One treasurer at a Brazzaville-based universal bank said the tender window “allows us to finance a growing pipeline without disturbing deposit pricing.” His desk now budgets for 50-60 billion FCFA of weekly repos, compared with less than 30 billion before the March pivot, indicating structural rather than opportunistic demand.
Spotlight on Congo-Brazzaville lenders
Congo-Brazzaville’s banking sector, which represents roughly 9 percent of CEMAC assets, drew 38 billion FCFA across the two latest tenders, according to market disclosures. The figure is consistent with the country’s steady rise in outstanding credit to small and mid-sized firms engaged in timber processing and urban infrastructure contracts.
Local observers note that state-guaranteed public-works programmes, including sections of the Pointe-Noire economic corridor, have improved banks’ collateral profiles, thereby facilitating access to central-bank refinancing. This dynamic underpins sovereign efforts to channel capital into logistics and diversified exports while safeguarding financial-system stability.
Investor reading of government debt market
The sharp uptake of central-bank liquidity has also influenced yields on the regional government securities market. Treasury bills issued at the Douala auction platform cleared at 4.15 percent in early September, about 25 basis points lower than the previous month, signalling improved systemic liquidity and sustained investor appetite.
Figure 1 in the accompanying dashboard maps the correlation between weekly BEAC allotments and secondary-market yields since January. The negative slope validates dealers’ view that abundant reserves are gradually easing the region’s sovereign financing costs without jeopardising the CFA franc’s peg to the euro.
Outlook and key watchpoints
Despite the recent moderation in tender demand to roughly 450 billion FCFA, analysts do not view the trend as a sign of tightening. Instead, they argue banks have adjusted to a new steady-state reserve preference, aided by rising on-lending to corporates and ongoing treasury-bill reinvestment.
A senior BEAC official indicated that the committee will revisit the policy rate in December, guided by a forward inflation projection currently anchored at 5.2 percent for 2026. “Our baseline foresees no immediate reversal, yet we retain the flexibility to respond swiftly to external shocks,” he noted.

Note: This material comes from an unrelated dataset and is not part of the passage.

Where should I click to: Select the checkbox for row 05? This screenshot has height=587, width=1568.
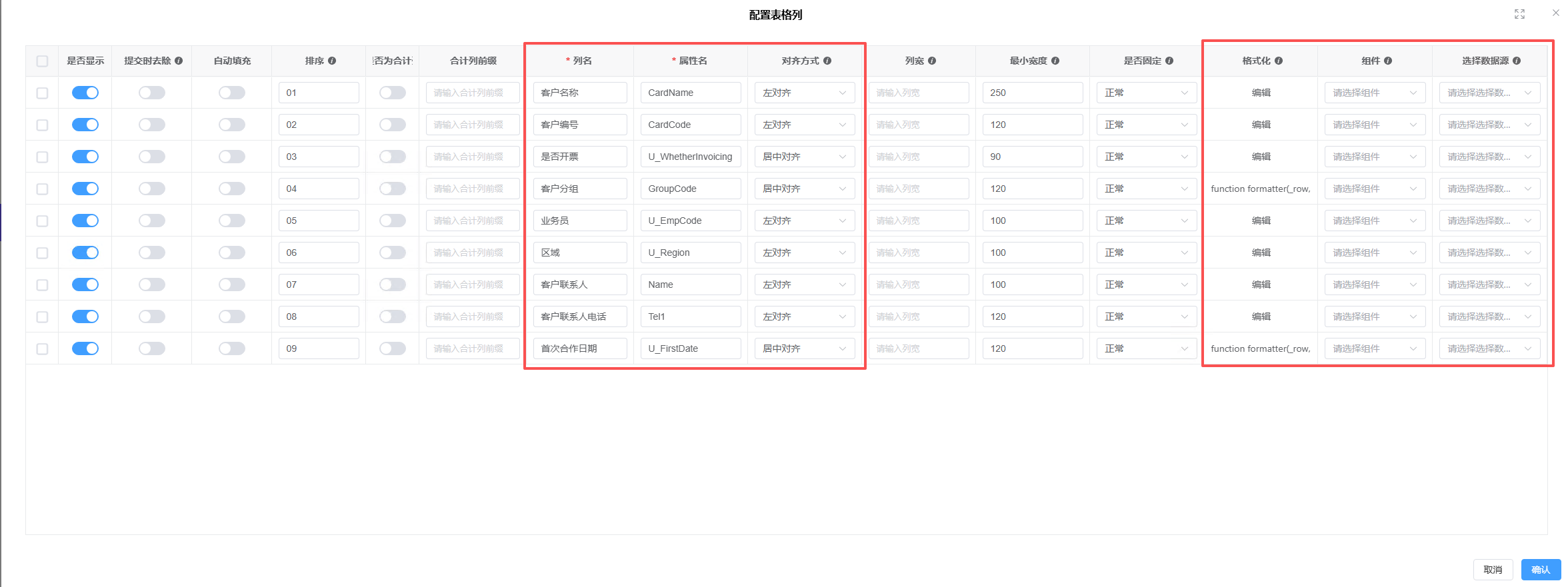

Key risk factors include commodity-price volatility, climate-related spending pressures and geopolitical uncertainties that could disrupt maritime trade routes critical to the region’s oil exports. Yet, for now, the combination of moderated inflation and active liquidity management appears supportive of both bank profitability and public-investment pipelines.

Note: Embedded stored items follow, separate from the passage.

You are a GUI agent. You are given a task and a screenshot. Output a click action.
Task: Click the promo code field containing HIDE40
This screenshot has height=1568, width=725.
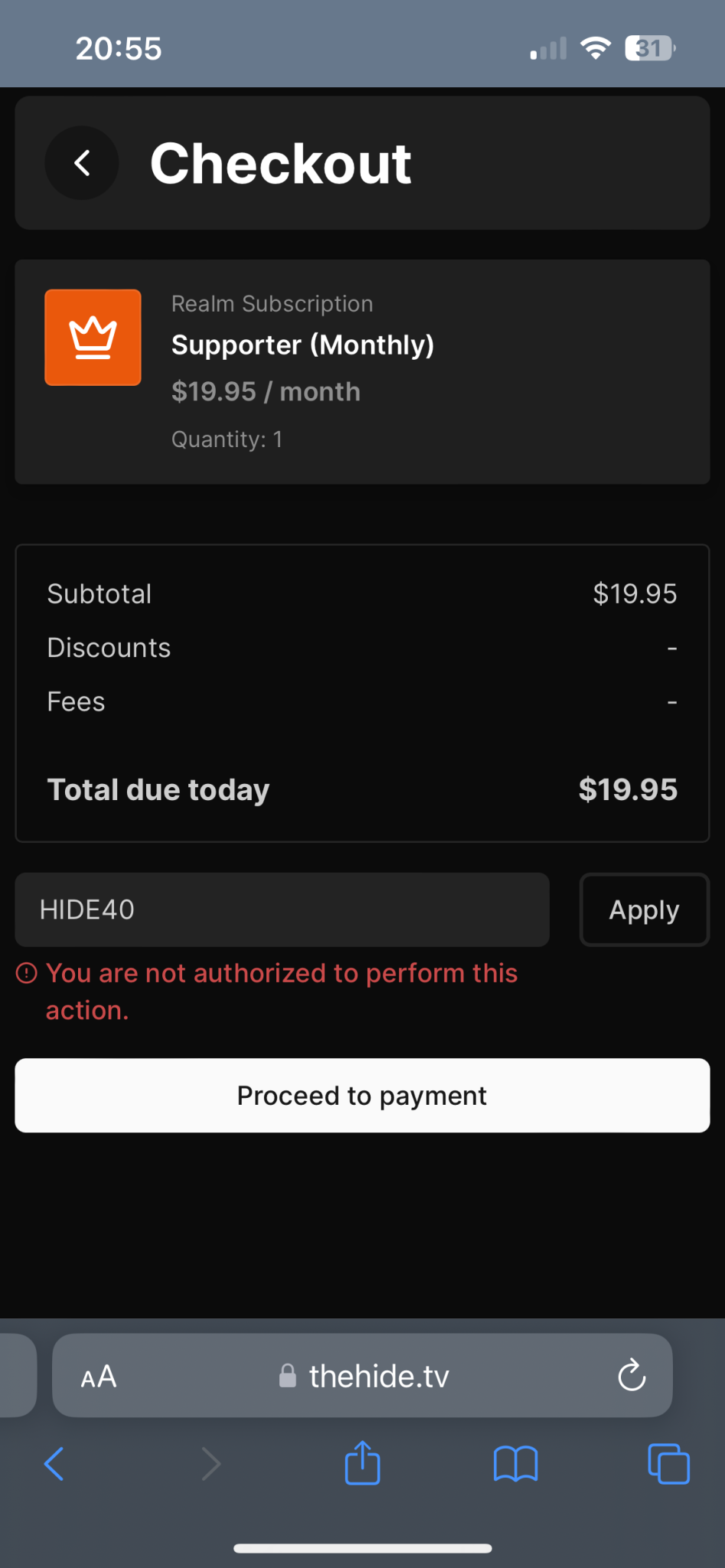[x=282, y=910]
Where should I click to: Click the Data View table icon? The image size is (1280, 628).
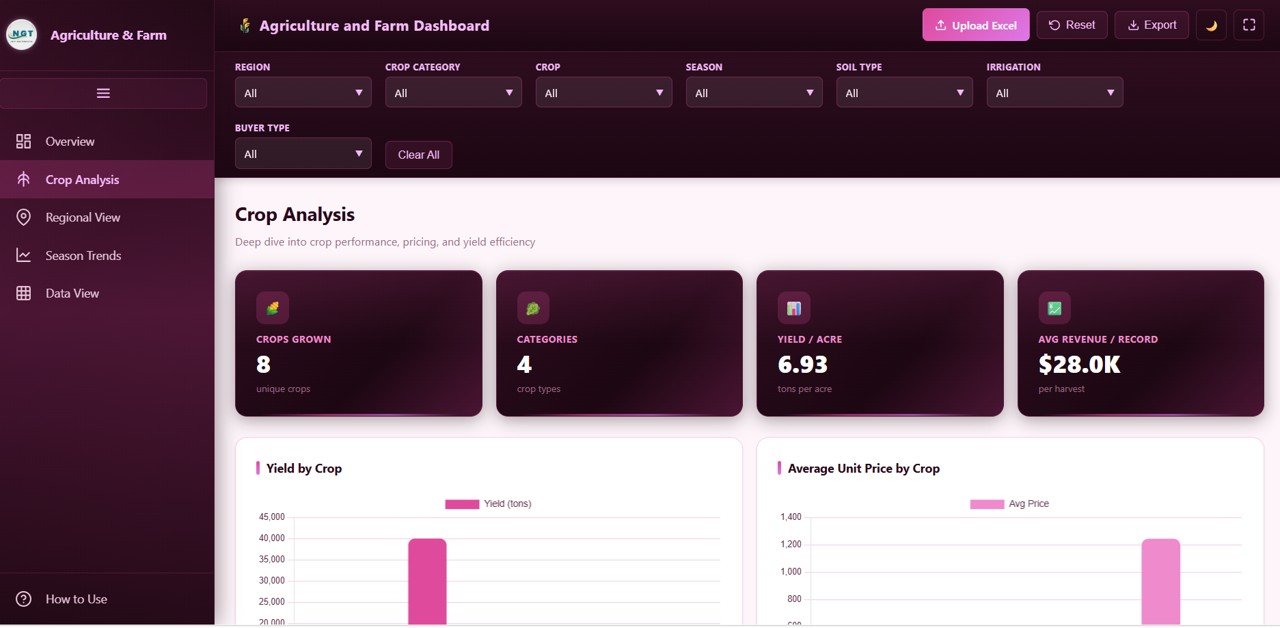point(23,293)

Investors monitoring Central Africa’s macro narrative will therefore focus on December’s rate meeting, monthly liquidity statistics and headline inflation prints. Should the current alignment hold, the bloc may enter 2026 with a more predictable funding curve, bolstering medium-term growth prospects across energy, mining and digital infrastructure.
For Congo-Brazzaville specifically, lower funding costs could accelerate the rollout of the 45-megawatt Liouesso hydropower upgrade and support the planned sovereign-sustainability bond that aims to monetise forest-carbon assets. Market consultants believe successful execution would enhance the country’s credit profile and deepen regional capital-market integration.
Balancing growth and stability
Ultimately, the central bank’s delicate balancing act—loosening enough to nurture credit while guarding the franc’s external stability—will remain central to boardroom and cabinet conversations alike. The latest tender results hint that, for now, the policy compass is calibrated to keep the post-pandemic recovery on course.